The current economic crisis could exacerbate the obesity epidemic since food prices — particularly for more nutritious foods — are expected to rise, making it more difficult for families to eat healthy foods. Meanwhile, safety net programs and services are becoming increasingly overextended as the number of unemployed, uninsured and underinsured continue to grow. Also, due to the strain of hard economic times, psychological factors that lead to overeating and obesity — depression, anxiety, stress — are increasing.
The boomers are booming in the wrong way. A recent analysis commissioned by TFAH found that the Baby Boomer Generation has a higher rate of obesity than previous generations. As Baby Boomers age, obesity-related costs to Medicare and Medicaid are likely to grow significantly because of the sheer size of the generation, both in numbers and in girth. And, as Baby Boomers become eligible for Medicare, the percentage of obese adults age 65 and older could increase significantly. Estimates of the increase in percentage of obese adults range from 5.2% in New York to 16.3% in Alabama.
Policies addressing childhood obesity are growing. The study pointed out three areas affecting child nutrition programs where states are taking the initiative:
19 states now have nutritional standards for school breakfasts, lunches and snacks that are stricter than the current standards of the USDA, up from only four states five years ago.
27 states now have nutritional standards for competitive foods sold in a la carte lines, vending machines, school stores and school bake sales. Five years ago, only six states had such standards.

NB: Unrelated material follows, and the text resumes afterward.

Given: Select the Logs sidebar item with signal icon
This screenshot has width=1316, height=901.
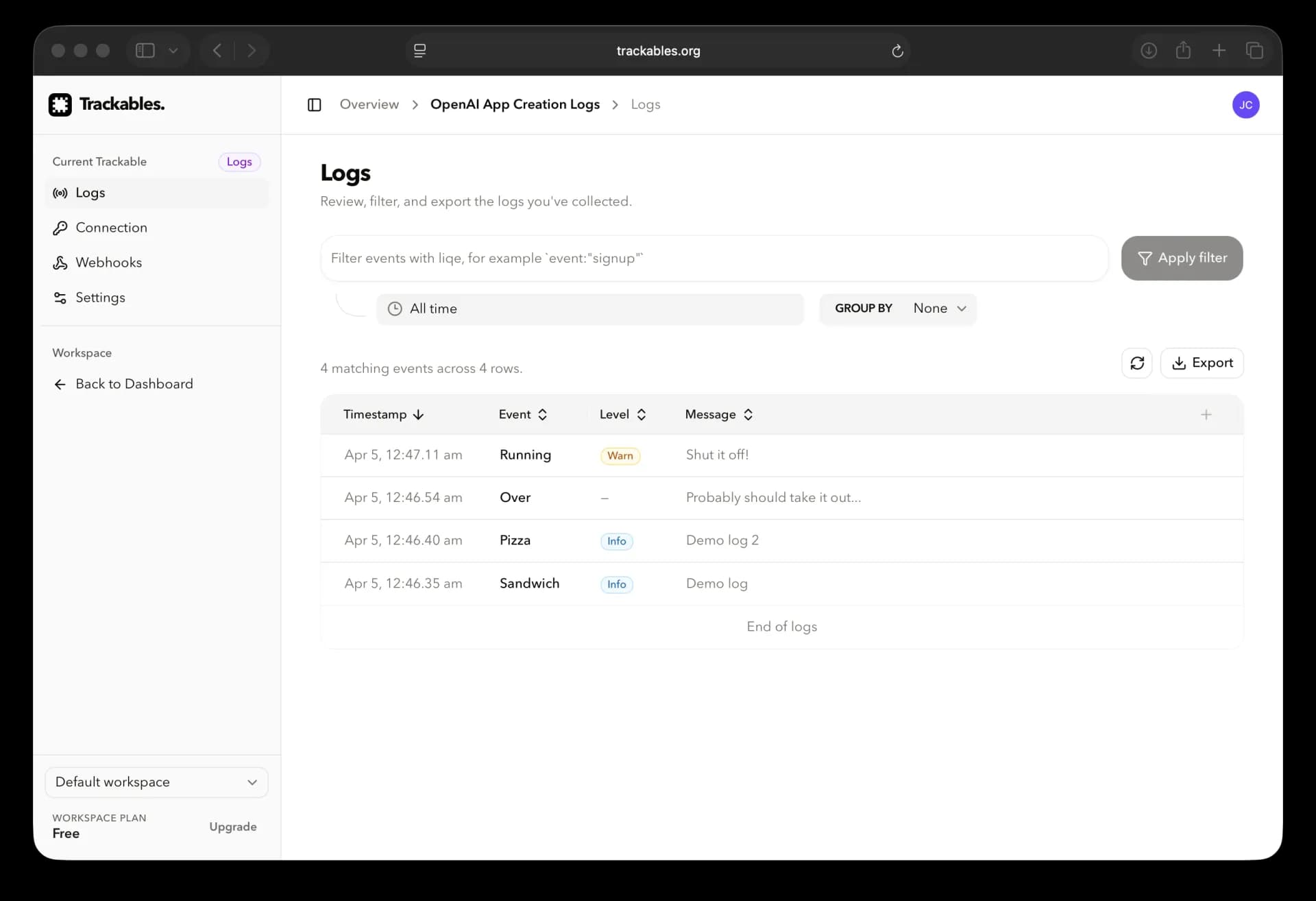Looking at the screenshot, I should click(x=60, y=193).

20 states have passed requirements for body mass index (BMI) screenings of children and adolescents, or have passed legislation requiring other forms of weight-related assessments in schools. Only four states had passed screening requirements five years ago.
The report makes some recommendations for addressing obesity within a comprehensive reform of the healthcare system. Among its recommendations…

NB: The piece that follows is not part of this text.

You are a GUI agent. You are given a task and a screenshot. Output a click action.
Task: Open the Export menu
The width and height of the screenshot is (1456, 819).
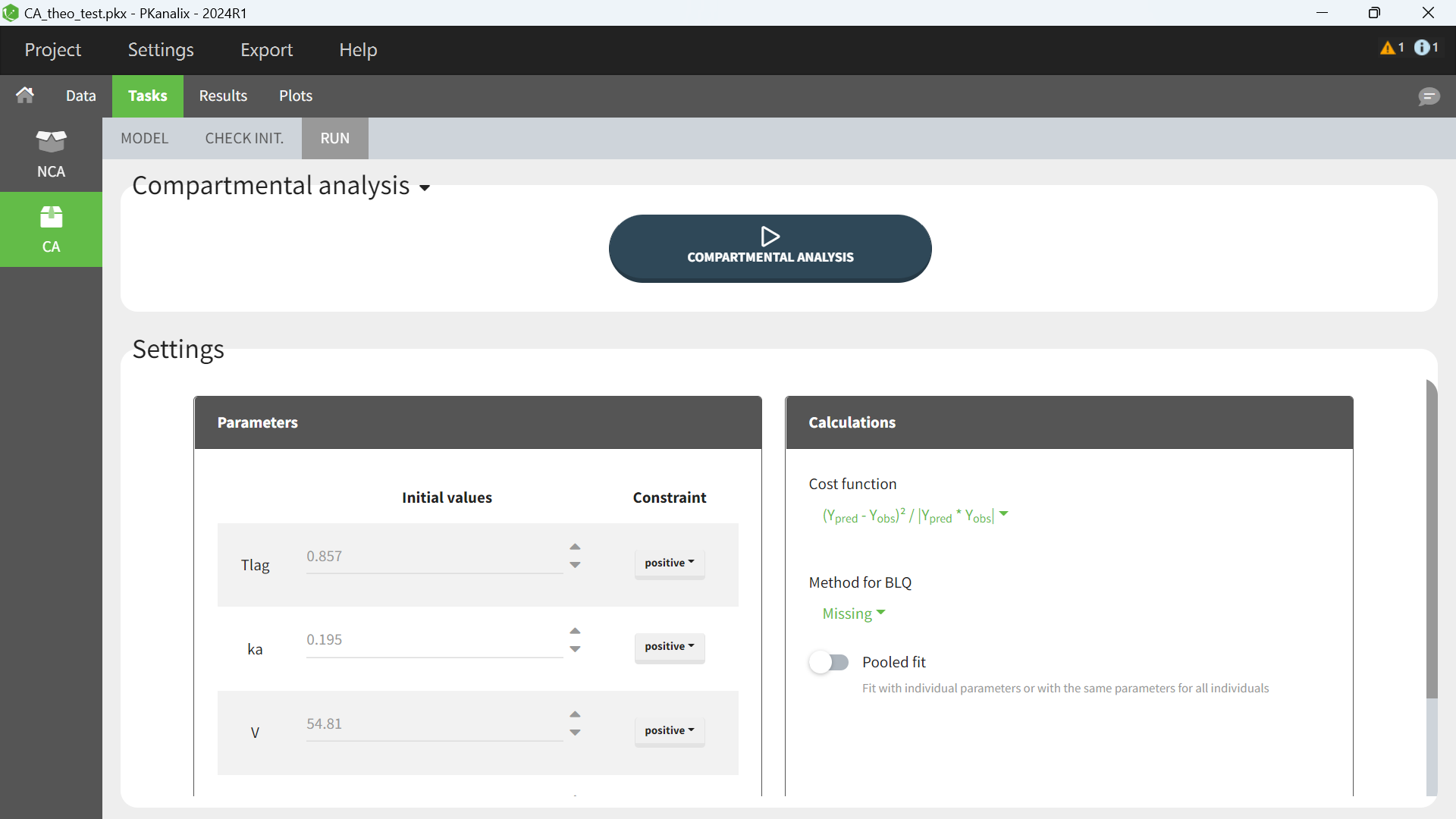point(266,50)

ensuring every adult and child has access to coverage for preventive medical services, including nutrition and obesity counseling and screening for obesity-related diseases like Type 2 diabetes
increasing the number of programs available in communities, schools and childcare settings that help make nutritious foods more affordable and accessible and provide safe and healthy places for people to engage in physical activity
reducing Medicare expenditures by promoting proven programs that improve nutrition and increase physical activity among adults 55 to 64.
The report also calls for a National Strategy to Combat Obesity that would define roles and responsibilities for federal, state and local governments and promote collaboration among businesses, communities, schools and families. It would seek to advance policies that…
provide healthy foods and beverages to students at schools
increase the availability of affordable healthy foods in all communities
increase the frequency, intensity and duration of physical activity at school
improve access to safe and healthy places to live, work, learn and play
limit screen time
encourage employers to provide workplace wellness programs
How to Get the Report
The “F as in Fat” report contains ranking of state obesity rates and a review of federal and state government policies aimed at reducing or preventing obesity. A copy of the report is available in PDF form at healthyamericans.org/reports/obesity2009.